Day trading is an investing strategy that relies on frequent trades of one or more securities throughout the day to turn a profit. While traditional buy-and-hold investors are concerned with the long-term performance of a company, day traders seek to take advantage of more immediate profit-making opportunities.

Successful day traders rely on a number of resources and tools to be successful — such as stock screening or trading simulator software — to capitalize on short-term price movements of stocks, bonds, and other commodities and currencies.

This process of trying to profit off of price discrepancies and movements within a short window of time can be very difficult, and the risk associated with day trading is high.

#1 Which dTokens should you create?

The crucial thing here is to observe the situation on Monday, December 6, right at the beginning when Liquidity Mining rewards are introduced. By creating dTokens using your Vault, you enjoy a high degree of flexibility, and can quickly jump into the highest Liquidity Mining pools to either liquidity mine, or simply swap from one token to another one.

Nevertheless, you should always try to diversify your capital and shouldn’t put all your eggs into just a single Liquidity Pool. It would make sense, though, to go into at least one or two liquidity pools with high volatility to maximize your returns.

#2 Diversify by using several Liquidity Pools

You should not go all in on every available Liquidity Pool. Entering too many Liquidity Pools at once risks distracting you from focusing on entering into the most lucrative pools. But after all, it all boils down to your risk appetite. If you are risk averse, then less volatile Liquidity Pools, like the DFI-DUSD pool, may be the most attractive option for you; riskier options are the smaller, more volatile pools where returns should be even higher.

#3 Profit by arbitraging

Instead of minting dTokens and jumping from Liquidity Pool to Liquidity Pool, you could instead buy/swap them on the DEX and use them to arbitrage the Liquidity Pools (which effectively helps to balance them out). Why does this happen, and why is there such an opportunity in the first place?

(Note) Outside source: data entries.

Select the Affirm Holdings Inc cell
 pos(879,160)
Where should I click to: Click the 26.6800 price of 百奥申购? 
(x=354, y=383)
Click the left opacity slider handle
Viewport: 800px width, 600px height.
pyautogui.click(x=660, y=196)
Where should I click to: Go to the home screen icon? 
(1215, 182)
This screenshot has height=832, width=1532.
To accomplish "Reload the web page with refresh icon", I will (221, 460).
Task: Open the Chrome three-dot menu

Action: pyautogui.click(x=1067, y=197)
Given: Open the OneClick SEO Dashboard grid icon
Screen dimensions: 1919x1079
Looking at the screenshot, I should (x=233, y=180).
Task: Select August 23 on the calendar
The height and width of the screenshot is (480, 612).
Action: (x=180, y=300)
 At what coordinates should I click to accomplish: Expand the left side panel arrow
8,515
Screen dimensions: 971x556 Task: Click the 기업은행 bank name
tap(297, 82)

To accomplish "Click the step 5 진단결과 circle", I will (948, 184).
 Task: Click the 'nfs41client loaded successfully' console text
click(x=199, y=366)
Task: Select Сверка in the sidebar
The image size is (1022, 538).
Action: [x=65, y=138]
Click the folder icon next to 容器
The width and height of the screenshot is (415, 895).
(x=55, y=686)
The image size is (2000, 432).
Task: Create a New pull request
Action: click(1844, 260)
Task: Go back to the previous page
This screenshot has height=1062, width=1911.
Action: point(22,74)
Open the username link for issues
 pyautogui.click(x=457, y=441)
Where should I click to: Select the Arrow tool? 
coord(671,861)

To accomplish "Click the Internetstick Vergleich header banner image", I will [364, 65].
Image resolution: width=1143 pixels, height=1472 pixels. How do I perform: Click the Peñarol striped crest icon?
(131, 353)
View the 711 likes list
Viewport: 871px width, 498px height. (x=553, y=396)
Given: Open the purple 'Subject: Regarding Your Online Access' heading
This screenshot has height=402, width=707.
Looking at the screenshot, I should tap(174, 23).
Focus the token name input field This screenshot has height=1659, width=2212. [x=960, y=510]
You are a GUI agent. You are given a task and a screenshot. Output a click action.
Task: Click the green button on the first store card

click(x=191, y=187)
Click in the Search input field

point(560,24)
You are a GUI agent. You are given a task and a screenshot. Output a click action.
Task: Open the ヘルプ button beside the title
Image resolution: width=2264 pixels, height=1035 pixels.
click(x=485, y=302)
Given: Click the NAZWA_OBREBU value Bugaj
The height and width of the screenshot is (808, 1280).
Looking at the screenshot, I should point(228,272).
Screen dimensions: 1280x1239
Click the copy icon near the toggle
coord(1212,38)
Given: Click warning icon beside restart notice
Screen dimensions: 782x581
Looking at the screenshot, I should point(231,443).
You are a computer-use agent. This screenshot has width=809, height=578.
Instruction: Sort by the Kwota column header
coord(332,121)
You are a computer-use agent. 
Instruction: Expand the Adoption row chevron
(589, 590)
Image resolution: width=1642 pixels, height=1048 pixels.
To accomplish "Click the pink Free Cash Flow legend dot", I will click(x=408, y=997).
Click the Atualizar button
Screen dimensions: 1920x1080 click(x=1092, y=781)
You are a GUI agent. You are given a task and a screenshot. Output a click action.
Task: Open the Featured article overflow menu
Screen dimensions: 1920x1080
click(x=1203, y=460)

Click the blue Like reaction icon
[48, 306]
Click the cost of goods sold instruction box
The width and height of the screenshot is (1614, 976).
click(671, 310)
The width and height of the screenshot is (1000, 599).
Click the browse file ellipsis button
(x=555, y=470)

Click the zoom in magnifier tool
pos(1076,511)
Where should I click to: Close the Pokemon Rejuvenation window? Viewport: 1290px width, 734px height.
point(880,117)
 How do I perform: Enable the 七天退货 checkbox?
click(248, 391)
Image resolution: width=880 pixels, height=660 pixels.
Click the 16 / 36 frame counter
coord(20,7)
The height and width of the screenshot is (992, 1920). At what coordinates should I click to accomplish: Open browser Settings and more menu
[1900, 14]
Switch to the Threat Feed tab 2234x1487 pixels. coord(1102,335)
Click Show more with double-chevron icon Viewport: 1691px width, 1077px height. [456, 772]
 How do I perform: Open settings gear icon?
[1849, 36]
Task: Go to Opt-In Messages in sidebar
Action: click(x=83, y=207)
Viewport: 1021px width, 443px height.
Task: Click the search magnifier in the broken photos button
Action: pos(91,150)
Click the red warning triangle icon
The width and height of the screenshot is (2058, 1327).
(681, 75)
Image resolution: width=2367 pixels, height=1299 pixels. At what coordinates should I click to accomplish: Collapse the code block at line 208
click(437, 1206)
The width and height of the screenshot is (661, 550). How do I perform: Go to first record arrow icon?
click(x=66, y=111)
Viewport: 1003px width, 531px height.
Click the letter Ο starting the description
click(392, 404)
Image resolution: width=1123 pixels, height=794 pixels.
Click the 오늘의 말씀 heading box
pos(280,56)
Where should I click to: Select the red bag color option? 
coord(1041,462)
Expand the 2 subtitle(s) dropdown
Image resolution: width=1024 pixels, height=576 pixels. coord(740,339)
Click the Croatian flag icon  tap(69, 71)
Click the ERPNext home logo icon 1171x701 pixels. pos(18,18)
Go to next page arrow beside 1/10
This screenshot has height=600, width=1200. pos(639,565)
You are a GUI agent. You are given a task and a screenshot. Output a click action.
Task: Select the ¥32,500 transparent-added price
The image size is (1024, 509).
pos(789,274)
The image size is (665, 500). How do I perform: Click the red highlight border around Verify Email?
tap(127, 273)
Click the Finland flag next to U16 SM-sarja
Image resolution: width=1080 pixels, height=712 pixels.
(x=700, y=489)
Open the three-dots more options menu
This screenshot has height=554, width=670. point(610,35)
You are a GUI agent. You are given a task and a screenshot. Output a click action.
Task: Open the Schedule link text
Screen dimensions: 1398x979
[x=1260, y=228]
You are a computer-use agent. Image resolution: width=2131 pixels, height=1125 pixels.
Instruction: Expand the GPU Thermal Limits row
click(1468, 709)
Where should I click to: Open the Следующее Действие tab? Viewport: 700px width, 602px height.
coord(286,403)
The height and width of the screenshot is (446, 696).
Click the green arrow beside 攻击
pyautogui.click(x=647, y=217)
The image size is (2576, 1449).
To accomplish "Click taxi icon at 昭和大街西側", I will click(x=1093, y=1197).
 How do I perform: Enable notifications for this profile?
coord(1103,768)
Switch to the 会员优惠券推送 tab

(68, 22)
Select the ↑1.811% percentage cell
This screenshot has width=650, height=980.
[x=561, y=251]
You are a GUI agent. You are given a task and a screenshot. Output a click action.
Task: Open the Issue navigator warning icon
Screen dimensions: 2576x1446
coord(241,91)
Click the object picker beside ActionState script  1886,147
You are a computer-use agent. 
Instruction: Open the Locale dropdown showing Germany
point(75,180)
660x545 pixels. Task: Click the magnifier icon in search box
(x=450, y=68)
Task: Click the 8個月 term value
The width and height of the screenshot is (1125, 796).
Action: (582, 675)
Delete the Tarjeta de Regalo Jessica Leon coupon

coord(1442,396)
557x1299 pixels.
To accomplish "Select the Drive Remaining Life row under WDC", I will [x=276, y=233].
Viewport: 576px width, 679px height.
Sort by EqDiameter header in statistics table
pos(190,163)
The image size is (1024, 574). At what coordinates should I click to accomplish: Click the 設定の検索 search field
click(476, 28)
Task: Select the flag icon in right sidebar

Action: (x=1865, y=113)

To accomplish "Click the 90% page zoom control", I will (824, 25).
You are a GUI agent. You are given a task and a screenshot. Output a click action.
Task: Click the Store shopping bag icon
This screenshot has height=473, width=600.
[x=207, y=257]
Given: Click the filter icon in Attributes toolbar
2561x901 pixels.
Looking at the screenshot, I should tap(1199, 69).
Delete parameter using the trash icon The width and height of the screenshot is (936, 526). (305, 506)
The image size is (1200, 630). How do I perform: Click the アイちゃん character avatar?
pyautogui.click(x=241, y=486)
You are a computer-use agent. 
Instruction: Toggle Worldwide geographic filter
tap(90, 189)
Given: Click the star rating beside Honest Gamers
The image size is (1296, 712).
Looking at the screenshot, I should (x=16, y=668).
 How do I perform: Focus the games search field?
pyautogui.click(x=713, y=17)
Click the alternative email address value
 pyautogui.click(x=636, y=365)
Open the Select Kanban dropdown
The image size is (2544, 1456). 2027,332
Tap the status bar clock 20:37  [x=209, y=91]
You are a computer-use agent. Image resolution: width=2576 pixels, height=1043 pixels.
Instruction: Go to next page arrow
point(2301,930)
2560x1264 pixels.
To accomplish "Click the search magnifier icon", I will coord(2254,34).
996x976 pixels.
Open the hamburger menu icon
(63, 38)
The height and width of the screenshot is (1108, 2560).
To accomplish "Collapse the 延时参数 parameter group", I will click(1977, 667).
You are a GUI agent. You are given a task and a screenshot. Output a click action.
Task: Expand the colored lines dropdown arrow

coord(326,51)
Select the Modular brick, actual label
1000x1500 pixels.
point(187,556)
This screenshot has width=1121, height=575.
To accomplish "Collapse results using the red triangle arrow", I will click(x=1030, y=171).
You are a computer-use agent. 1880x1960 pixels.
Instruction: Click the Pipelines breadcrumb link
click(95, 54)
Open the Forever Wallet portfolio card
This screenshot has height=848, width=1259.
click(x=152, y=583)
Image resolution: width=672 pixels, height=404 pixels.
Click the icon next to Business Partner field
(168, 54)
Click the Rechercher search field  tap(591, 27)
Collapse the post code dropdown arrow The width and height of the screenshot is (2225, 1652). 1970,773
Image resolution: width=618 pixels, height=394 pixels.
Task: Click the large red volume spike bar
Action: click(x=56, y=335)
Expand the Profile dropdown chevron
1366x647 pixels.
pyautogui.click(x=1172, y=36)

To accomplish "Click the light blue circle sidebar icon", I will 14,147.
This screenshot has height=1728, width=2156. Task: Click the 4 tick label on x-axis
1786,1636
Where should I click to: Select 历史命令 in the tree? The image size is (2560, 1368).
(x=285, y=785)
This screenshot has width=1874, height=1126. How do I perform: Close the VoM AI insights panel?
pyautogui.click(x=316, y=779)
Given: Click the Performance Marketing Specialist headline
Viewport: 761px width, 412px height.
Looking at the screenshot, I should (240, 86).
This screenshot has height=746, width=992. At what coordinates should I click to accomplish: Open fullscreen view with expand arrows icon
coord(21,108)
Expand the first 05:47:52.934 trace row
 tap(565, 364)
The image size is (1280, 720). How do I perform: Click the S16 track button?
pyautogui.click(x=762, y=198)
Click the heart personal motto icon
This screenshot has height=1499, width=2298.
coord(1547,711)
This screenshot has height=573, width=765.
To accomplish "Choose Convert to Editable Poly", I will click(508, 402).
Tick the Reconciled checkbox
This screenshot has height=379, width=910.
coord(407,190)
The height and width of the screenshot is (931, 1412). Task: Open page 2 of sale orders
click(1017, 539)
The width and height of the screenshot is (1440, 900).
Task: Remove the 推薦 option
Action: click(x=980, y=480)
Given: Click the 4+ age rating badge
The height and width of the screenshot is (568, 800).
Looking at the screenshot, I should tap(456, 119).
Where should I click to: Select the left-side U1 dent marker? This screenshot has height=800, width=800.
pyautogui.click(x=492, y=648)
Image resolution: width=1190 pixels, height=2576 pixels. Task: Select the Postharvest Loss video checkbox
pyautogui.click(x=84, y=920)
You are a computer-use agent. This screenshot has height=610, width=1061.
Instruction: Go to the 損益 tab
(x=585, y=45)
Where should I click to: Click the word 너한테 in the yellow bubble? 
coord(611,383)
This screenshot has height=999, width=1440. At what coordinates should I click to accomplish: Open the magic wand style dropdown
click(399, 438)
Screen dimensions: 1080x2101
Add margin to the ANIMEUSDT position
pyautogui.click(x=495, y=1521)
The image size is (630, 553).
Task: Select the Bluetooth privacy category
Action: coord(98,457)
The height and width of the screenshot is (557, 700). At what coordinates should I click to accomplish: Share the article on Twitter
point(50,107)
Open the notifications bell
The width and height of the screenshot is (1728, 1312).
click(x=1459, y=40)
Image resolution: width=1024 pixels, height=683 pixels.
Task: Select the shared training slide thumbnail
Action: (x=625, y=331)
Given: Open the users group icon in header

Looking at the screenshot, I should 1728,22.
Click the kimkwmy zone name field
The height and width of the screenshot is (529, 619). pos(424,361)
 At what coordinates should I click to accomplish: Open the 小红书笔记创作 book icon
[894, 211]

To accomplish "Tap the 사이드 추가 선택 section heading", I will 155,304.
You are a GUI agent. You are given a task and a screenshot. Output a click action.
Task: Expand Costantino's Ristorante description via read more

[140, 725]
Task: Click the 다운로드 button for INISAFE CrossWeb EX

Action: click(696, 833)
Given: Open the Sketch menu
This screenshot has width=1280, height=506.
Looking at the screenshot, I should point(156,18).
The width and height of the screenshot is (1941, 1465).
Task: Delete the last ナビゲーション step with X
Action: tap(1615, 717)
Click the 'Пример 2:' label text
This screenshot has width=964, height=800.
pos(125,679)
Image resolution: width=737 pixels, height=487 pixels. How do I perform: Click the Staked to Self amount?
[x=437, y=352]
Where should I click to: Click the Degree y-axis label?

Well, the price on the DEX is all about supply and demand and as such if there is more demand for DUSD than there is supply, then the price tilts, and you are able to take advantage of that.

#4 Should you create dTokens just with one or many Vaults?

Similar to creating dTokens, you shouldn’t open too many Vaults at once and should also not take out multiple dTokens as a loan from your Vault(s). The reason is simple: it can be overwhelming to handle so many Vaults and so many Liquidity Pools at once, especially when the market crashes and your collateral decreases in terms of USD value.

#5 Buy up Vaults in liquidation

This tactic does not have to do anything with creating Vaults or Liquidity Mining. This tactic is all about buying up Vaults that are being liquidated due to insufficient collateralization value. All you need for this strategy to work out is some basic coding experience, since it can only be done via the command line using the DeFiChain desktop wallet.